# What you need to do:
An exact reproduction of all the entries is what the answer must contain.

BEGIN

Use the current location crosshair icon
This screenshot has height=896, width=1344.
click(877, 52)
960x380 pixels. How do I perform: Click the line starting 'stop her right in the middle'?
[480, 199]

END

# Exercise output:
Use the current location crosshair icon
This screenshot has height=896, width=1344.
click(877, 52)
960x380 pixels. How do I perform: Click the line starting 'stop her right in the middle'?
[480, 199]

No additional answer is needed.